(Location data for elements and text)
<<<<

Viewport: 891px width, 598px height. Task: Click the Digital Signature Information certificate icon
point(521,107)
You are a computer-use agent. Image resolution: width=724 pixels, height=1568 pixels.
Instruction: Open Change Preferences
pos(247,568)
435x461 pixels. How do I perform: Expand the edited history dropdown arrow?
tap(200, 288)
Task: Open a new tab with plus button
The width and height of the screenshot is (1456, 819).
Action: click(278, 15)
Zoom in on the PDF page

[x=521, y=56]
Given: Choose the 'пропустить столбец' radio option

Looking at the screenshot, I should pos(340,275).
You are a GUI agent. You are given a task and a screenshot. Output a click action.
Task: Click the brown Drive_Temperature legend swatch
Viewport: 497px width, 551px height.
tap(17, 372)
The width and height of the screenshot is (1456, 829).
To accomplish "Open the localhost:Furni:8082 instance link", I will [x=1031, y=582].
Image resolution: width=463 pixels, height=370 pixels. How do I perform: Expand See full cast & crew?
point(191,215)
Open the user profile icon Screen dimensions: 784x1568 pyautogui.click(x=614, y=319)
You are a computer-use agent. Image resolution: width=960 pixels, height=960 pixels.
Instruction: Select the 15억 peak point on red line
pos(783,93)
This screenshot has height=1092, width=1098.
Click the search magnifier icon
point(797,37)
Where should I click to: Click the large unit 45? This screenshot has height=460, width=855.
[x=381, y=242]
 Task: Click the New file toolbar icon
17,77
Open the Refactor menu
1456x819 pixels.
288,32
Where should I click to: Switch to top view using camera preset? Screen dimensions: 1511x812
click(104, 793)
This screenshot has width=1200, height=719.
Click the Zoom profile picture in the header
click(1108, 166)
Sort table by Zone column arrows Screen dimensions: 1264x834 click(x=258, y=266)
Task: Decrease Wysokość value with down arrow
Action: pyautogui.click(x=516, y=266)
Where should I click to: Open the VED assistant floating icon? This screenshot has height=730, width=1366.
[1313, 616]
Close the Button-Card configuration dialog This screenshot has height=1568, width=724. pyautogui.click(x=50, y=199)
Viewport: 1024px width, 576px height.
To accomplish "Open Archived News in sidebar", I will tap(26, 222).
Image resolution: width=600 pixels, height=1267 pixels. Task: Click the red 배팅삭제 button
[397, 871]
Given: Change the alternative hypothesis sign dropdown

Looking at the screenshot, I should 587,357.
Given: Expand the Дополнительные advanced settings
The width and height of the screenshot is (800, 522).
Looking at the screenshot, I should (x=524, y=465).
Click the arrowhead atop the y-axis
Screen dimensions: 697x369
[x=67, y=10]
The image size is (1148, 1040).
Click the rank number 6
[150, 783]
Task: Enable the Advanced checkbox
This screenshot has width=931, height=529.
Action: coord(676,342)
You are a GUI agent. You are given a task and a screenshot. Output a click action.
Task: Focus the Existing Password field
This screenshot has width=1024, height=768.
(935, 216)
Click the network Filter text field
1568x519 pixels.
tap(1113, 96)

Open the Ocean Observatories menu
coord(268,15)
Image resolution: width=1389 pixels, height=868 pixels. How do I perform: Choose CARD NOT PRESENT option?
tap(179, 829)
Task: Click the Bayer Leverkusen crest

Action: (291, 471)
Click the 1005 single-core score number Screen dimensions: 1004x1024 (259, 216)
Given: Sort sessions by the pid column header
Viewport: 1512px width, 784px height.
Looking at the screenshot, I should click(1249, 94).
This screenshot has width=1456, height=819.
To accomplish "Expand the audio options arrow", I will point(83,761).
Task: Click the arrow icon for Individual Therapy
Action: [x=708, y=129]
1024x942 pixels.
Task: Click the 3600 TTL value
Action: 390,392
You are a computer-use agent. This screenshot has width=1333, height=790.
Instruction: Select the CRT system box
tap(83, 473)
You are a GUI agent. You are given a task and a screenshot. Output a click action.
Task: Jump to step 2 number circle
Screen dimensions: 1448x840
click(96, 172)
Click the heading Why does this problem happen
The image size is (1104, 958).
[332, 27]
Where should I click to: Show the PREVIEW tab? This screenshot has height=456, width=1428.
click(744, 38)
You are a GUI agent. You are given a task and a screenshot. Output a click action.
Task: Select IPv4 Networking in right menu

>>>>

**Stated problem**
Reproduce all of the records above verbatim, with no changes.

**Written answer**
Viewport: 891px width, 598px height. Task: Click the Digital Signature Information certificate icon
point(521,107)
You are a computer-use agent. Image resolution: width=724 pixels, height=1568 pixels.
Instruction: Open Change Preferences
pos(247,568)
435x461 pixels. How do I perform: Expand the edited history dropdown arrow?
tap(200, 288)
Task: Open a new tab with plus button
The width and height of the screenshot is (1456, 819).
Action: click(278, 15)
Zoom in on the PDF page

[x=521, y=56]
Given: Choose the 'пропустить столбец' radio option

Looking at the screenshot, I should pos(340,275).
You are a GUI agent. You are given a task and a screenshot. Output a click action.
Task: Click the brown Drive_Temperature legend swatch
Viewport: 497px width, 551px height.
tap(17, 372)
The width and height of the screenshot is (1456, 829).
To accomplish "Open the localhost:Furni:8082 instance link", I will [x=1031, y=582].
Image resolution: width=463 pixels, height=370 pixels. How do I perform: Expand See full cast & crew?
point(191,215)
Open the user profile icon Screen dimensions: 784x1568 pyautogui.click(x=614, y=319)
You are a computer-use agent. Image resolution: width=960 pixels, height=960 pixels.
Instruction: Select the 15억 peak point on red line
pos(783,93)
This screenshot has height=1092, width=1098.
Click the search magnifier icon
point(797,37)
Where should I click to: Click the large unit 45? This screenshot has height=460, width=855.
[x=381, y=242]
 Task: Click the New file toolbar icon
17,77
Open the Refactor menu
1456x819 pixels.
288,32
Where should I click to: Switch to top view using camera preset? Screen dimensions: 1511x812
click(104, 793)
This screenshot has width=1200, height=719.
Click the Zoom profile picture in the header
click(1108, 166)
Sort table by Zone column arrows Screen dimensions: 1264x834 click(x=258, y=266)
Task: Decrease Wysokość value with down arrow
Action: pyautogui.click(x=516, y=266)
Where should I click to: Open the VED assistant floating icon? This screenshot has height=730, width=1366.
[1313, 616]
Close the Button-Card configuration dialog This screenshot has height=1568, width=724. pyautogui.click(x=50, y=199)
Viewport: 1024px width, 576px height.
To accomplish "Open Archived News in sidebar", I will tap(26, 222).
Image resolution: width=600 pixels, height=1267 pixels. Task: Click the red 배팅삭제 button
[397, 871]
Given: Change the alternative hypothesis sign dropdown

Looking at the screenshot, I should 587,357.
Given: Expand the Дополнительные advanced settings
The width and height of the screenshot is (800, 522).
Looking at the screenshot, I should (x=524, y=465).
Click the arrowhead atop the y-axis
Screen dimensions: 697x369
[x=67, y=10]
The image size is (1148, 1040).
Click the rank number 6
[150, 783]
Task: Enable the Advanced checkbox
This screenshot has width=931, height=529.
Action: coord(676,342)
You are a GUI agent. You are given a task and a screenshot. Output a click action.
Task: Focus the Existing Password field
This screenshot has width=1024, height=768.
(935, 216)
Click the network Filter text field
1568x519 pixels.
tap(1113, 96)

Open the Ocean Observatories menu
coord(268,15)
Image resolution: width=1389 pixels, height=868 pixels. How do I perform: Choose CARD NOT PRESENT option?
tap(179, 829)
Task: Click the Bayer Leverkusen crest

Action: (291, 471)
Click the 1005 single-core score number Screen dimensions: 1004x1024 (259, 216)
Given: Sort sessions by the pid column header
Viewport: 1512px width, 784px height.
Looking at the screenshot, I should click(1249, 94).
This screenshot has width=1456, height=819.
To accomplish "Expand the audio options arrow", I will point(83,761).
Task: Click the arrow icon for Individual Therapy
Action: [x=708, y=129]
1024x942 pixels.
Task: Click the 3600 TTL value
Action: 390,392
You are a computer-use agent. This screenshot has width=1333, height=790.
Instruction: Select the CRT system box
tap(83, 473)
You are a GUI agent. You are given a task and a screenshot. Output a click action.
Task: Jump to step 2 number circle
Screen dimensions: 1448x840
click(96, 172)
Click the heading Why does this problem happen
The image size is (1104, 958).
[332, 27]
Where should I click to: Show the PREVIEW tab? This screenshot has height=456, width=1428.
click(744, 38)
You are a GUI agent. You are given a task and a screenshot. Output a click action.
Task: Select IPv4 Networking in right menu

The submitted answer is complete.